Building MLflow evaluation datasets

To systematically test and improve a GenAI application, you use an evaluation dataset. An evaluation dataset is a selected set of example inputs — either labeled (with known expected outputs) or unlabeled (without ground-truth answers). Evaluation datasets help you improve your app's performance in the following ways:

Improve quality by testing fixes against known problematic examples from production.
Prevent regressions. Create a "golden set" of examples that must always work correctly.
Compare app versions. Test different prompts, models, or app logic against the same data.
Target specific features. Build specialized datasets for safety, domain knowledge, or edge cases.
Validate the app across different environments as part of LLMOps.

MLflow evaluation datasets are stored in Unity Catalog, which provides built-in versioning, lineage, sharing, and governance.

Requirements

To create an evaluation dataset, you must have CREATE TABLE permissions on a Unity Catalog schema.
An evaluation dataset is attached to an MLflow experiment. If you do not already have an experiment, see Create an MLflow Experiment to create one.

Data sources for evaluation datasets

You can use any of the following to create an evaluation dataset:

Existing traces. If you have already captured traces from a GenAI application, you can use them to create an evaluation dataset based on real-world scenarios.
An existing dataset, or directly entered examples. This option is useful for quick prototyping or for targeted testing of specific features.
Synthetic data. Databricks can automatically generate a representative evaluation set from your documents, allowing you to quickly evaluate your agent with good coverage of test cases.

This page describes how to create an MLflow evaluation dataset. You can also use other types of datasets, such as Pandas DataFrames or a list of dictionaries. See MLflow evaluation examples for GenAI for examples.

Create a dataset using the UI

Follow these steps to use the UI to create a dataset from existing traces.

Click Experiments in the sidebar to display the Experiments page.
In the table, click on the name of your experiment to open it.
In the left sidebar, click Traces.
Use the checkboxes to the left of the trace list to select traces to export to your dataset. To select all traces, click the box next to Trace ID.
Click Actions. From the drop-down menu, select Add to evaluation dataset.
The Add traces to evaluation dataset dialog appears.

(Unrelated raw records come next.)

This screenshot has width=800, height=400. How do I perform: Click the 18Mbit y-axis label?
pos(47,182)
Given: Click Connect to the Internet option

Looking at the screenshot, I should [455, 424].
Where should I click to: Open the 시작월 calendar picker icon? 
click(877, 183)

If evaluation datasets exist for this experiment, they appear in the dialog.
1. Click Export next to the dataset you want to add these traces to.
2. After the traces have been exported, the button changes to Exported. Click Done.
If no evaluation dataset exists for the experiment:
1. Click Create new dataset.
2. In the Create Dataset dialog, click Select schema, and select the schema to hold the dataset.
3. Click Confirm.
4. In the Table name field of the Create evaluation dataset dialog, enter a name for the evaluation dataset and click Create Dataset.
5. The Add traces to evaluation dataset dialog appears, showing the dataset you just created. Click Export next to the dataset.
6. After the traces have been exported, the button changes to Exported. Click Done.

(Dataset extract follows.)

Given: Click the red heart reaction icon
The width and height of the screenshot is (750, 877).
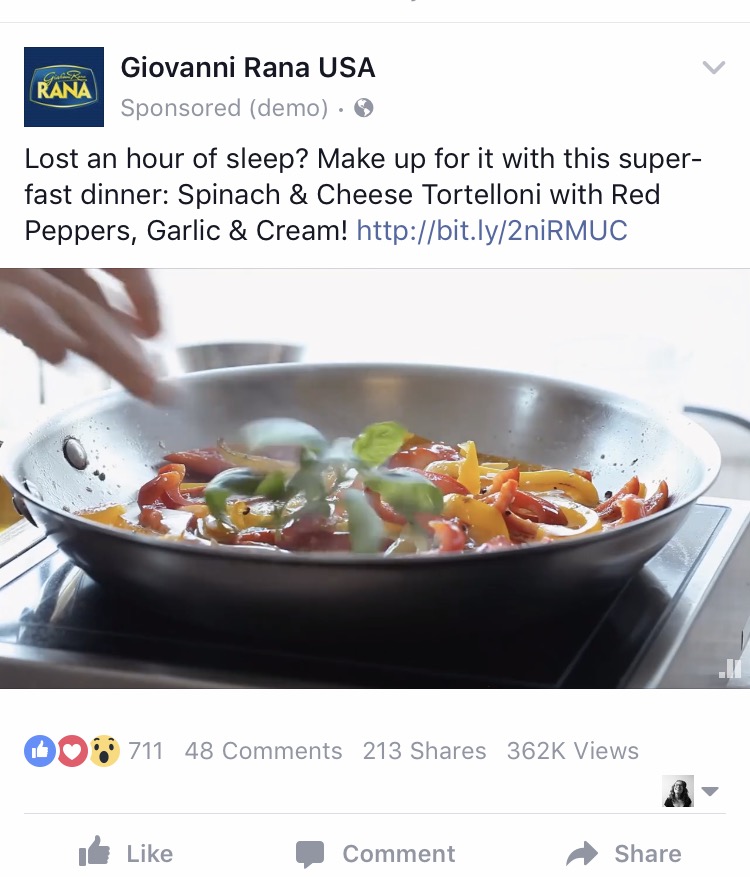Looking at the screenshot, I should click(72, 751).
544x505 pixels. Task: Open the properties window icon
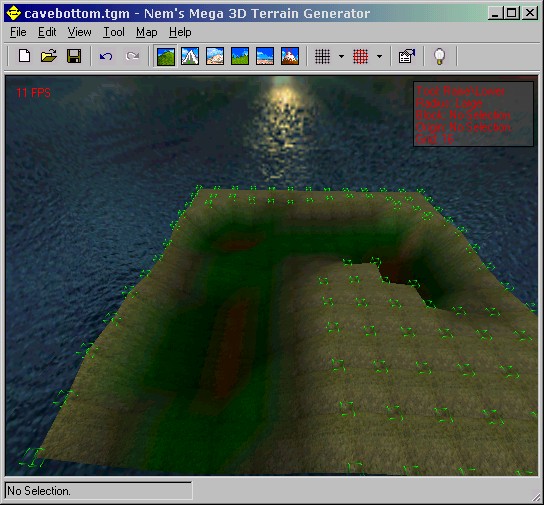(407, 56)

Create a dataset using the SDK

Follow these steps to use the SDK to create a dataset.

Step 1. Create the dataset

Python
import mlflow
import mlflow.genai.datasets
import time
from databricks.connect import DatabricksSession

# 0. If you are using a local development environment, connect to Serverless Spark which powers MLflow's evaluation dataset service
spark = DatabricksSession.builder.remote(serverless=True).getOrCreate()

# 1. Create an evaluation dataset

# Replace with a Unity Catalog schema where you have CREATE TABLE permission
uc_schema = "workspace.default"
# This table will be created in the above UC schema
evaluation_dataset_table_name = "email_generation_eval"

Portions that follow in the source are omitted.